One of the most formalized probabilistic theories used in AI relates to Bayes' theorem. Bayesian methods have been used for a variety of AI applications across many disciplines including cognitive modeling, medical diagnosis, learning causal networks, and finance.

Two years after his death, in 1763, Rev. Thomas Bayes' "Essay Toward solving a Problem in the Doctrine of Chances" was published. Bayes is regarded as the first to use probability inductively and established a mathematical basis for probability inference which he outlined in this now famous paper. The idea behind Bayes' method is simple; the probability that an event will occur in future trials can be calculated from the frequency with which it has occurred in prior trails. Let's consider some everyday knowledge to outline Bayes' rule: where there's smoke, there's fire. We use this everyday cliche to suggest cause and effect. But how are such relationships learned in and from everyday experience? Conditional probability provides a way to estimate the likelihood of some outcome given a particular situation. Bayes' theorem further refines this idea by incorporating the past occurrences where some outcome was observed given a particular situation. Taking our cliche, we can present it in Bayesian terms as follows:

                                  P(fire|smoke) = {P(smoke|fire) x P(fire)}/P(smoke)

This equation states the probability that we will find a fire given an observation of smoke is based upon three factors. The numerator is the product of the prior probability of observing fire alone (P(fire)), and the likelihood, or posterior probability, of observing smoke when there is a fire (P(smoke|fire)). The denominator is a normalizing factor and can be represented in a number of other ways (Pearl, 1988). The terms estimate the prior odds that either event will occur independently and measure how often smoke is an indicator of a fire. After any observation of smoke or fire, the prior probabilities are updated and the likelihood estimator is adjusted.

In human information processing, it is theorized that knowledge stored in memory is strengthened and associations are made according to Bayesian principals (Anderson, 1991). This is the basis for making associations between memories based on repeated situations where the memories are used. In this way, people are able to adapt to their environments by gaining new information through experience and can form new associations and draw conclusions under uncertain conditions.

The ACT theory of human cognition developed by John Anderson at Carnegie Mellon University has been developed as a cognitive model in a system called ACT-R (which, ironically, stands for nothing). ACT-R is essentially as expert system that uses declarative knowledge coded as facts and procedural knowledge coded into production rules.

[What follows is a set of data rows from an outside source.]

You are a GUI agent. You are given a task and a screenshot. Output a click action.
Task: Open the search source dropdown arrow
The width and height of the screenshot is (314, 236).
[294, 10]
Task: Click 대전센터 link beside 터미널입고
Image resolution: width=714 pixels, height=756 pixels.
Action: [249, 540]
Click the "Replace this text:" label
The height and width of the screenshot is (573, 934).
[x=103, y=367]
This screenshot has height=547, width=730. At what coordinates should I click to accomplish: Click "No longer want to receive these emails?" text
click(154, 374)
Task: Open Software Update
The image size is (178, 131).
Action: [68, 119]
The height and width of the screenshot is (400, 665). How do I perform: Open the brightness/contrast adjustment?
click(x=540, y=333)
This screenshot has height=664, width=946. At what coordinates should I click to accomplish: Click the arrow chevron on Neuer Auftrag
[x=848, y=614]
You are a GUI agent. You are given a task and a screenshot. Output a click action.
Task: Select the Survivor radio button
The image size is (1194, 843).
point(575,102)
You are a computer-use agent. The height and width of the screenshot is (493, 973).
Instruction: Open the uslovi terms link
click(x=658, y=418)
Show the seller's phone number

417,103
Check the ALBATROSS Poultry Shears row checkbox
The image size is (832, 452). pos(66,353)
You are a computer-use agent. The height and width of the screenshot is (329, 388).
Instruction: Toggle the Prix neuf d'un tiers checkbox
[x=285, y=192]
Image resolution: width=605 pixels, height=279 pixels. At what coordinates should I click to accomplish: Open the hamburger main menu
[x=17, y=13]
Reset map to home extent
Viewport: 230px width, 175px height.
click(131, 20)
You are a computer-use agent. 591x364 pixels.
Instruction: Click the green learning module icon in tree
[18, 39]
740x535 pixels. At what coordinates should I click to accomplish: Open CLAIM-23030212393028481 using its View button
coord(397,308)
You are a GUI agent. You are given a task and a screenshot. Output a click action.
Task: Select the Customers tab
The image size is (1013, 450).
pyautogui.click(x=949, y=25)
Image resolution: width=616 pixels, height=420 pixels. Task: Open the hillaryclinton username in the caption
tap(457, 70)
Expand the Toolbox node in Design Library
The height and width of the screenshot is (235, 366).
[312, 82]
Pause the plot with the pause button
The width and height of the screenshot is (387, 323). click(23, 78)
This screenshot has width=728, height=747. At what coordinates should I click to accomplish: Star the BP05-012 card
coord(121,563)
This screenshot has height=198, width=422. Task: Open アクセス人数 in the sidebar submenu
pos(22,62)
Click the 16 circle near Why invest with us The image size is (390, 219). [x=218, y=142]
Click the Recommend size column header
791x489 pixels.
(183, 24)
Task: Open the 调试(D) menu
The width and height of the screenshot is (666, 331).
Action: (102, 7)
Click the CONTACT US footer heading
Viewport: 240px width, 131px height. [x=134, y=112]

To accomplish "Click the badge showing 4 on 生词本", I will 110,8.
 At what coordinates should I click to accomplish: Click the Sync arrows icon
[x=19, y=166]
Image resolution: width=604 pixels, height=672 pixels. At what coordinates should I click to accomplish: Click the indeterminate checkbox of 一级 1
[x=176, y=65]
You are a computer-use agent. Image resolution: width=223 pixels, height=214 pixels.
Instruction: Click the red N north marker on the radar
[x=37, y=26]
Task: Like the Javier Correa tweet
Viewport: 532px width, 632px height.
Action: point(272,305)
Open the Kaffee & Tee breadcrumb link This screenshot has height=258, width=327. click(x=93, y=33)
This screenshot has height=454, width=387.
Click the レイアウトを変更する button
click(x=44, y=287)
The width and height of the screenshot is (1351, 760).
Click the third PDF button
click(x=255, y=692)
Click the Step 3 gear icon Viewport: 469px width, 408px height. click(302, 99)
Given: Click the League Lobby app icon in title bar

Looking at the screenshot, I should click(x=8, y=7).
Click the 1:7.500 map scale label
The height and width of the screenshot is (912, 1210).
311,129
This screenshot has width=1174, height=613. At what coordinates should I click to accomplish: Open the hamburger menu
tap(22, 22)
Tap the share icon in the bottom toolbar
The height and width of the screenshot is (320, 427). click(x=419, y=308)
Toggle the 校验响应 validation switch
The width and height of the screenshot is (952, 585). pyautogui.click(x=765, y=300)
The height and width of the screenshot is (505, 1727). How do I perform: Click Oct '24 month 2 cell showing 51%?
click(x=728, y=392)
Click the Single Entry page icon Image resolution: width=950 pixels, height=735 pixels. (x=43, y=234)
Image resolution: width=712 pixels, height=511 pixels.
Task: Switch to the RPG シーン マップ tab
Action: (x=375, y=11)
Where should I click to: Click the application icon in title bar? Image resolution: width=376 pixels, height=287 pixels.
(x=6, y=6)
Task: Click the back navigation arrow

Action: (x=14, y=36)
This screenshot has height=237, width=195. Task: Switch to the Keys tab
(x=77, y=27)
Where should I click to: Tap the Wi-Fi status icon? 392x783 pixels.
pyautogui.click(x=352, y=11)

The ACT theory of cognition uses Bayesian learning as a foundation for human learning and the ACT-R systems implements Bayesian learning in problem solving and conflict resolution. Associated with each fact and production in the model are base levels of activation and associations strengths which govern the likelihood a unit will be retrieved and estimate how useful it will be given a situation. These parameters are determined by Bayesian methods. ACT-R has been very successful in replicating the results of humans in problem solving experiments and has been used to develop intelligent tutors for teaching a variety of cognitive skills including computer programming, geometry, and algebra (Anderson, 1993).

In the field of neural networks, Bayesian learning has been used to design networks that learn models of complex relationships. Neural networks are parameterized by weights and biases that define what function is computed by the network from inputs to outputs. These networks are "taught" by adjusting the weights and biases for each node in the network based on Bayesian learning. The networks are given prior and posterior probabilities derived from any number of methods (Neal, 1996) then run through training sets to refine their parameters. Such networks have been used in determining the effect of air pollution on housing prices and to classify the origin of glass fragments found at the scene of a crime (Neal, 1996).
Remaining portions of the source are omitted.